The other pursued his examination of the room. “Old furniture,” he said; “very old evidently.”
“It was collected in Spain by my grandfather many years ago.”
“Valuable, no doubt?”
“I understand so.”
“Wonderful carving. And this door?”
“It is not a door, but a cupboard in the solid wall.”
Sir Walter opened the receptacle as he spoke. The cupboard—some six and a half feet high—was empty. At the back of it appeared a row of pegs for clothes.
“I can finish with the room for the present at any rate, in an hour, gentlemen,” said Hardcastle. “I’ll spend the time here till luncheon. Had your son-in-law any interest in old furniture, Sir Walter?”
“None whatever to my knowledge. He was interested, poor fellow, not in the contents, but in the evil reputation of the room. Its bad name dated back far beyond the occupation of my family. Captain May laughed at my mistrust, and, as you know, he came here, contrary to my express wishes, in order that he might chaff me next morning over my superstition. He wanted ‘to clear its character,’ as he said.”
Hardcastle was turning over the stack of old oil-paintings in tarnished frames.
“Family portraits?”
“Yes.”
“You mistrusted the room yourself, Sir Walter?”

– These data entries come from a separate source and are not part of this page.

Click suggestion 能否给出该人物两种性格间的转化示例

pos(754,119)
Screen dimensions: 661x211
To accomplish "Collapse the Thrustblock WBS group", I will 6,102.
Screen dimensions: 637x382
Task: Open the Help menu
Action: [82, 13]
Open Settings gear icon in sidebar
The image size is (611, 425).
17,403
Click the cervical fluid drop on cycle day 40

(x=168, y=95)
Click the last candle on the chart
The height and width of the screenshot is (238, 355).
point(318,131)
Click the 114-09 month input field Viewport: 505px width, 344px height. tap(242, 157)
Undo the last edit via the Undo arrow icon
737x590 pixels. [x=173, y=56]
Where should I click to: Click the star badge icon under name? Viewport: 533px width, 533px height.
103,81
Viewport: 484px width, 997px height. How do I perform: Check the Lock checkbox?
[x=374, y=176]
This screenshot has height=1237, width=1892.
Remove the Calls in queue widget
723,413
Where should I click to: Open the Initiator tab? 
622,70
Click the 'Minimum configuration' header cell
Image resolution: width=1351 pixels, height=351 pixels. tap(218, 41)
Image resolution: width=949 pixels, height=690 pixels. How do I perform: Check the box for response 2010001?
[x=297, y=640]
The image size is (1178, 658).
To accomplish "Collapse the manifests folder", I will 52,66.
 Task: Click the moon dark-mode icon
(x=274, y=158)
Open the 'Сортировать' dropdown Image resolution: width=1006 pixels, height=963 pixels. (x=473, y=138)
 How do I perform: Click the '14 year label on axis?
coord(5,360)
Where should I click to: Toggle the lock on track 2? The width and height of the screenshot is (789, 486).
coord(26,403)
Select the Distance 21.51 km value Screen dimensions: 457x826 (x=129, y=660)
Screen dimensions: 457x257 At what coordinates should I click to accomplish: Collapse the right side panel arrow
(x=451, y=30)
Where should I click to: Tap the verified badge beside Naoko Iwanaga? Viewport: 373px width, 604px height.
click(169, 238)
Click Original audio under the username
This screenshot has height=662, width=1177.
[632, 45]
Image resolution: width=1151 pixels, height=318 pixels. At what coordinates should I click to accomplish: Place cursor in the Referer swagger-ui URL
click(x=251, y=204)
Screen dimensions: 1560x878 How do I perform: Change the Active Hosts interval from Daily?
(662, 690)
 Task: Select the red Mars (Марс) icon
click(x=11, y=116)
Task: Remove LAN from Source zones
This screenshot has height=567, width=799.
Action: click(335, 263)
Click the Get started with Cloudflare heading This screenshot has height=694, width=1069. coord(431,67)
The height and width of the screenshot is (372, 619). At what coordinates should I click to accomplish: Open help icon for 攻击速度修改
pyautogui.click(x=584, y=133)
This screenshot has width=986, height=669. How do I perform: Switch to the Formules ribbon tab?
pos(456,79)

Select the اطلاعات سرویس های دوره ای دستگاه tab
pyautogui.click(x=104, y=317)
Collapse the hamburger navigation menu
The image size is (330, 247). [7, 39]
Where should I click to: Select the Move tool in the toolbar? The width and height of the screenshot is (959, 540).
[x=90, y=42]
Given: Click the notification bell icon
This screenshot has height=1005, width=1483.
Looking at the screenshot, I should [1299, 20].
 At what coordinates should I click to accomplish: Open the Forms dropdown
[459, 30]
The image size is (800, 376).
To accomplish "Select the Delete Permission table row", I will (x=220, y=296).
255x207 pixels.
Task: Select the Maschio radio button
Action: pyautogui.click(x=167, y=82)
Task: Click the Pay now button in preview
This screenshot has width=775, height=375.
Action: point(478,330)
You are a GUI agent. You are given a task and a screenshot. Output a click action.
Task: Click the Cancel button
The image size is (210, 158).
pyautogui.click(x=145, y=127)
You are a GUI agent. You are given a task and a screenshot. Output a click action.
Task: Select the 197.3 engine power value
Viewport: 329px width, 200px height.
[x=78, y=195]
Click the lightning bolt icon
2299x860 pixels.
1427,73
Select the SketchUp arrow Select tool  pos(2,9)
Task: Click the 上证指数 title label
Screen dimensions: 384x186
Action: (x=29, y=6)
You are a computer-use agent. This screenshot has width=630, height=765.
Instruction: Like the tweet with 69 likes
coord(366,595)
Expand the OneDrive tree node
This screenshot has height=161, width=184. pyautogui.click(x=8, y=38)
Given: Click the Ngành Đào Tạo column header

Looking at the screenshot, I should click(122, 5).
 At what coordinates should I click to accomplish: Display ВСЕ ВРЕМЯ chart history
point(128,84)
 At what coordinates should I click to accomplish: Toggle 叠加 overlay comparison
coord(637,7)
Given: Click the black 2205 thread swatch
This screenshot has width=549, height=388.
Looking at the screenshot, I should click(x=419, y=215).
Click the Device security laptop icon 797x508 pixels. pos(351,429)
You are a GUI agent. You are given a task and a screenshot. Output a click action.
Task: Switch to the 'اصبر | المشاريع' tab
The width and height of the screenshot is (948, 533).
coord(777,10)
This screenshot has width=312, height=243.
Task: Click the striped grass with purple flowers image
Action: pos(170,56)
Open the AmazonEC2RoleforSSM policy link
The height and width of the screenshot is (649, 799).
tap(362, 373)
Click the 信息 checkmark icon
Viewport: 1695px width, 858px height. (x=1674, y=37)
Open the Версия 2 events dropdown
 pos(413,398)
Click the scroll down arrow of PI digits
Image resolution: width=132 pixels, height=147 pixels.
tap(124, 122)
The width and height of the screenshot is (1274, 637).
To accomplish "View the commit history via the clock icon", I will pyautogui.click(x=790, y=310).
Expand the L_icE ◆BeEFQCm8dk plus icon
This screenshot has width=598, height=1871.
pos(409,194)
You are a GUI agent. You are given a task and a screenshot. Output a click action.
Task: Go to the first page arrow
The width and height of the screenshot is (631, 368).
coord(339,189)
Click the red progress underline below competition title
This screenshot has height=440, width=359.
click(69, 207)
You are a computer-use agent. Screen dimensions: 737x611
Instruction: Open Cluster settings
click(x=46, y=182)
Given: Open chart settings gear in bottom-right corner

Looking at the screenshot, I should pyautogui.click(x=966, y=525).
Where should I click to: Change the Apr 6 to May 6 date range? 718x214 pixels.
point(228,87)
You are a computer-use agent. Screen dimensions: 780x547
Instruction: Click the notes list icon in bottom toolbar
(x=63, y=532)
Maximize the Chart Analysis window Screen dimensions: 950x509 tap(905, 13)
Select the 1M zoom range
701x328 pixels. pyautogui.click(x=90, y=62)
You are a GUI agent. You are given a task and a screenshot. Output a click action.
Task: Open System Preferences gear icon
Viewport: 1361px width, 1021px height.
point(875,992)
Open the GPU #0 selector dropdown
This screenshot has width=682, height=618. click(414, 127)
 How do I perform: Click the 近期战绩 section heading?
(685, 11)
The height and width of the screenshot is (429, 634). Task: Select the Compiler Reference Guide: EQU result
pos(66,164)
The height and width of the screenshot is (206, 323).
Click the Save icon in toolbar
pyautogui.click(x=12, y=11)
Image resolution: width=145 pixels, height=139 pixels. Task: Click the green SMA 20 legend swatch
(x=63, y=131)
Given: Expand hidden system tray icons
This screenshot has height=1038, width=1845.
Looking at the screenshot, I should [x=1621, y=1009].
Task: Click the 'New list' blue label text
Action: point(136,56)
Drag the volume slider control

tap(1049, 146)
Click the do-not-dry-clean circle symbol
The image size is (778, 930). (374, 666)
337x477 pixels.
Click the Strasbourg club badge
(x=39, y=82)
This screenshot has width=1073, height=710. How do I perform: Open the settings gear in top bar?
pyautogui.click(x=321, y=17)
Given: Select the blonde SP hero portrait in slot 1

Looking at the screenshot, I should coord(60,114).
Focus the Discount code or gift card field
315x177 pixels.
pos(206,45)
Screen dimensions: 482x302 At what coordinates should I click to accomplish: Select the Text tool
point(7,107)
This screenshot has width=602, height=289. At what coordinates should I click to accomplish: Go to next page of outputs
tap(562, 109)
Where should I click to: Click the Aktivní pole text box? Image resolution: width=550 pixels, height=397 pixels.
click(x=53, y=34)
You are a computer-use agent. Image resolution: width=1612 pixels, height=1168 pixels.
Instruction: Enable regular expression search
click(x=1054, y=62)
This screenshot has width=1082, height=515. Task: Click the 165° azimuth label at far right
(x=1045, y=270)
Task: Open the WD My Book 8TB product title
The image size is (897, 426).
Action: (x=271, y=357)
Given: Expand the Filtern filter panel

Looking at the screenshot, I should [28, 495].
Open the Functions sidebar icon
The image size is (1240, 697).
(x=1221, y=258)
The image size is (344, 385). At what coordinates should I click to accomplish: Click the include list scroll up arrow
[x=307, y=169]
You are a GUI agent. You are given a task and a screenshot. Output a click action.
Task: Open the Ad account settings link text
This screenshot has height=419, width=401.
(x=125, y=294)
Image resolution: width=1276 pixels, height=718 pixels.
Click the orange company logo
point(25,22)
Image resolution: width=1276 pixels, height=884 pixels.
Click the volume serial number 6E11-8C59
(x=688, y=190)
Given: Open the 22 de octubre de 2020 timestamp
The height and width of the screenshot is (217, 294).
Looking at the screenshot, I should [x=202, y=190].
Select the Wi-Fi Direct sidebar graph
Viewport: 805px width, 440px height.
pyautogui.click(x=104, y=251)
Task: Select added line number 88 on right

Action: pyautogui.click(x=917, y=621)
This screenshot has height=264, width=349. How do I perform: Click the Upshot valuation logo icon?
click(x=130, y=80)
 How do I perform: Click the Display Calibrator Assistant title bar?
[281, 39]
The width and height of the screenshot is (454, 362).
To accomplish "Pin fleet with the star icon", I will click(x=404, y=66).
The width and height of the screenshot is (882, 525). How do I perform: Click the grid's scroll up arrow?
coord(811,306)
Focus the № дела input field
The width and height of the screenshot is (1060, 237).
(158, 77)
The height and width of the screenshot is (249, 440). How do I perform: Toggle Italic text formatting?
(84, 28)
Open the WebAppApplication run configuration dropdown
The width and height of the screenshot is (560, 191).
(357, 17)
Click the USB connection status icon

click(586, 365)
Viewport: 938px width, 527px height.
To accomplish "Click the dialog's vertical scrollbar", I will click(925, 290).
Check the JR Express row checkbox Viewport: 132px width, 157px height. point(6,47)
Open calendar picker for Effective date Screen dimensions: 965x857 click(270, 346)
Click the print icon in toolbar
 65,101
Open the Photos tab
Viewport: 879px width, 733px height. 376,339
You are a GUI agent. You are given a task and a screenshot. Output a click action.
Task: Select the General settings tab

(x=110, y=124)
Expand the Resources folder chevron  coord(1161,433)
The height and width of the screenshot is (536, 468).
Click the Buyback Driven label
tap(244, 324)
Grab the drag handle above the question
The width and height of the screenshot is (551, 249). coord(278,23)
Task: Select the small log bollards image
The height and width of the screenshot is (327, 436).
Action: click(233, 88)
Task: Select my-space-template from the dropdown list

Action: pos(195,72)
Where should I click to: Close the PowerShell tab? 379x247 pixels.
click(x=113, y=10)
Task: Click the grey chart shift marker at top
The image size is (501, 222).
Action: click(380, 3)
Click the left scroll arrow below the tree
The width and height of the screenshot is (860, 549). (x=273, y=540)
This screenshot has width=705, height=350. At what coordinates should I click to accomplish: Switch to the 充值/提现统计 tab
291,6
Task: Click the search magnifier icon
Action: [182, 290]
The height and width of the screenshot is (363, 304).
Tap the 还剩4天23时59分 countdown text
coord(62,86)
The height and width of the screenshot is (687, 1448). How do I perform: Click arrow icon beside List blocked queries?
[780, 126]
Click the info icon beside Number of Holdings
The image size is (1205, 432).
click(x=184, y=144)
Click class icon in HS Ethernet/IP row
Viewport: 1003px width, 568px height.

“After Nurse Forrester’s death I did. Not before. But while attaching no importance myself to the tradition, I respected it.”
“Nobody else ever spent a night here after the lady’s death?”
“Nobody. Of that I am quite certain.”
“Have you not left the house since?”
“Frequently. I generally spend March, April, and May on the Continent—in France or Italy. But the house is never closed, and my people are responsible to me. The room is always locked, and when I am not in residence Abraham Masters, my butler, keeps the key. He shares my own feelings so far as the Grey Room is concerned.”
The detective nodded. He was standing in the middle of the room with his hands in his pockets.
“A strange fact—the force of superstition,” he said. “It seems to feed on night, where ghosts are involved. What, I suppose, credulous people call ‘the powers of darkness.’ But have you ever asked yourself why the spiritualists must work in the dark?”